4. Tell me what you want me to do – I’m stupid. Fellas I almost feel bad about this one but man you can’t argue. We are stupid. We don’t feel the same way you (women) do about things like talking, hugging, talking, well just talking. You might really be interested in the latest method of building a stronger relationship, but in all honesty at the end of the day if I don’t get butt, hell I can’t hear anything. I go right into ‘Charlie Brown’s teacher is talking mode.’ (Women you can tell when this happens because we resort to words like, “Yeah, that’s real. I agree one hundred percent.”)
5. Make me talk with you – Don’t let me shut down. If you see something is on my mind, don’t automatically assume it is you or the job. Take me to dinner, not a fancy restaurant, just some pizza and video games and get me to chill out a bit. (We like to eat and one hell of a pizza can actually remedy a lot, no kidding.) Then ask me what’s up. After that give me some butt and I’m straight.

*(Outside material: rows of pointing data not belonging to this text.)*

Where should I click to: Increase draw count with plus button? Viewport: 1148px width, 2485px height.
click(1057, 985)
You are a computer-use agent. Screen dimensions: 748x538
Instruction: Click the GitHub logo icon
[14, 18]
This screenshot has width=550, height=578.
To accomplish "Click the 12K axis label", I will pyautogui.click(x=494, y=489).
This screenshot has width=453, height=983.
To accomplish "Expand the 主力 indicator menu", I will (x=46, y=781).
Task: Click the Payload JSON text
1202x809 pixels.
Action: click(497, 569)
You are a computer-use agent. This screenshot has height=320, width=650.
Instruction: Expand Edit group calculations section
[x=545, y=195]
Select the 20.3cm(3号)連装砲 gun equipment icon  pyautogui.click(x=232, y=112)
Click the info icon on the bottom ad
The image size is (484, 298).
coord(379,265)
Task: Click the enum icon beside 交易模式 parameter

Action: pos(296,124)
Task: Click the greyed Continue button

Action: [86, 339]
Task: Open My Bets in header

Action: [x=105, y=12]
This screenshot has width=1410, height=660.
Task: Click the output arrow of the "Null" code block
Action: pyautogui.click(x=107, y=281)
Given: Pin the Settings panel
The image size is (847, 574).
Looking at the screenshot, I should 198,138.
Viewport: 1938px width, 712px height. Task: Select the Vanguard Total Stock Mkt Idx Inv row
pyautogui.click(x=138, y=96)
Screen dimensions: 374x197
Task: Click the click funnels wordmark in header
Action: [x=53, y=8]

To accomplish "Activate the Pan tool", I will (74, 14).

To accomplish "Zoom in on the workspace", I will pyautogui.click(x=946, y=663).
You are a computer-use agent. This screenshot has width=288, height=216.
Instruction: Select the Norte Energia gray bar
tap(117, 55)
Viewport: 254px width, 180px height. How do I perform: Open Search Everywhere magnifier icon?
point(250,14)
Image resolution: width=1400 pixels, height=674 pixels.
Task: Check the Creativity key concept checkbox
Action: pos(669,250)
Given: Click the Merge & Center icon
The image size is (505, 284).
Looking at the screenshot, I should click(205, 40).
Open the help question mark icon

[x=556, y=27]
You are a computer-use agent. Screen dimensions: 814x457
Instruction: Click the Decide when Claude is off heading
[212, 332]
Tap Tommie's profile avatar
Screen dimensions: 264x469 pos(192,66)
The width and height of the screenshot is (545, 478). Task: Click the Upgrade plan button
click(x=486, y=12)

Relationships are not difficult. In all honesty, no jokes, when you approach a relationship with the mentality that it is going to be hard work, you have already generated bad feelings and created problems. Relationships are fun and sometimes challenging but on the whole, the process of learning someone takes a lifetime. If you get bored then problems occur and a relationship can be hard to maintain. But women, men are not going to initiate new things. If you can get a brother to read a book, see a movie, go walking, hiking, go to a museum (especially contemporary art museums, they always have naked art in those), try a new restaurant, read a newspaper, try something different then your relationship will remain interesting which is key in keeping the relationship smooth. This is not ‘hard’ work, this is ‘fun’ work. I guess I’m placing a lot on women to do to make the relationship ‘fun’. Well, this is an unfortunate fact that exists in relationships, men are perfectly content with going to the gym, watching the game and kicking it with the fellas. Everything else is not as important, so women things will fall on your head. It’s not fair but at least you are reading it now. I have one more thing to throw in here to make relationships work… women, keep it tight. I was asked once why Black cats, chase White women. My response was pretty basic and honestly it was a very generic answer, ‘white women are less confrontational and White women work out’. But then I thought about the fact that most of the Black dudes I saw with White women, had fat White women and that kind of killed my answer. Back to the topic, men are like water, we seek the path of least resistance. Now I write all of this with one caveat, men you will have to meet women half way and stop being so lazy (and if you did something to get the women you have to at least do what you did once a month).
The myth of relationships being hard is just that a myth. If we all stop entering into relationships with this cliché in our heads we lay the groundwork for relationships to be less stressful and less about work. Relationships built on the premise of ‘fun’ work will last longer and create more understanding couples.